Please don't confuse voltage and impedance.

Your grid connection has a low impedence probablly well under an ohm so a small change in voltage results in a large change in current flow but it also has a voltage close to what your inverter is generating.

Your loads have a relatively high impedance so a small change in voltage results in a fairly small change in current flow.

Your inverter will adjust it's output voltage to maintain the desired current flow.
The current flow in your service cable will be the current you are generating minus the current you are using. That flow may be in either direction*

If I disconnect all my finals, the house will be high (almost infinite) impedance, and then my inverter volts will push current to (I presume) the nearest neighbour's load?

I could tie my inverter output into a point on the underground 240VAC cable in the back garden which is equi-ohmic between me and the neighbour, then we both get an equal take of the inverter output?
The current will flow based on demand in the network. If you introduce at a point upstream of both you and your neighbour then either you will send current to both you+neighbour and the grid or your current will mix with current from the grid to supply you+neighbour.

If there are loops in the network things get a lot more complex with various voltages and impedances pushing fractions of the current down different paths.

Once currents have co-mingled into the same conductor there is no meaningful way to seperate them.

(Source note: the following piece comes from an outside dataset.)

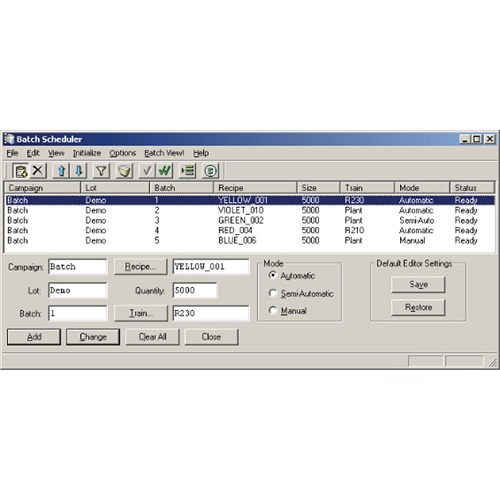Select the Semi-Automatic mode radio button

(273, 293)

taking the same argument to wind power, there has been a high uptake of FIT windpower, with 6kw eoltec machines. farmers put them up in a field, and they go through a grid tie inverter onto the 240VAC line. the owners only export electricity in this scheme (they do not believe that they get "first dibs" on the wind energy collected in the field). However, I contend that if the inverter is situated very close to the high electrical demand presented by a modern farm, then they WILL be using their wind energy first.

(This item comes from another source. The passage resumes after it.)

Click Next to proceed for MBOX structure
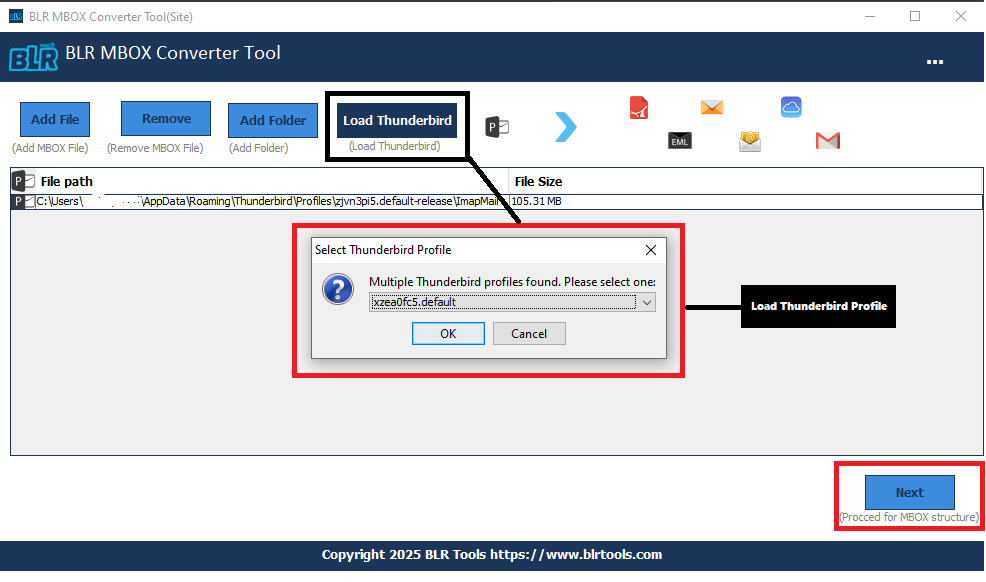This screenshot has height=582, width=986. tap(909, 492)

There are really three seperate issues

1: The pysical flows of current and associated energy
2: The "logical flows" created by buying and sellinc electricty
3: The disconnection policy in the event of a fault.

1 is dictated by the voltages and impedences of the system. Mostly people don't care too much about it unless they are worried it might cause overvoltage/undervoltage issues.

2 is dictated by the metering arrangements and the contracts, markets, regulations and subsidies surrounding those meters.

I could see you could have two different arranagement, an arrangement where the customers power (both demand and generation) was all mereged together then metered as one flow or a system where the demand and generation are metered seperately.

3 is usually dictated by safety and cost considerations. It is generally a bad idea to try and feed a dead grid unless you have the power to connect and disconnect parts of that grid (e.g. you are a large power station working in conjunction with national grid). It would be possibel to deisgn

You could design a system to switch to "off-grid mode" in the event of a failure of the public grid however such a system would be complex and expensive (you would essentially have to have a load prioritisation system to direct the limited available energy to the most important loads and/or switch in a battery or generator system to take up the slack.

In the farmers case financially there are most likely two seperate transactions going on, the wind farm selling power and the farm buying power. Furthermore in the event that the grid dies there is almost certainly no mechanism to move to a disconnected operating mode and the wind farm will shut down.

So although physically current may well be flowing from the wind farm to the farmer he is not in not in any meaningful sense getting "first dibs" on the electricity

*Yes I know it is AC but one can still consider it as having a direction as long as one considers the current waveform relatively to the voltage waveform.
 
Once currents have co-mingled into the same conductor there is no meaningful way to seperate them.
What about filters? Isn't PV electricity green?

Its probably very pale green since if you take the cost of producing the panels, the raw materials, transportaion, and then fixing it on a rooftop, the cost of other associated materials used in installation, further more cost of producing hamburgers, energy to cook thyem, eaten by electricians! lol
 
Plugwash, thks for informative reply.

Please don't confuse voltage and impedance.
quite, this was slack of me. but high(er) open-circuit volt implies high(er) z, no?

Your inverter will adjust it's output voltage to maintain the desired current

is this how the inverters work out what output Voltage to make? How DO they do that? current transformers on the output lines?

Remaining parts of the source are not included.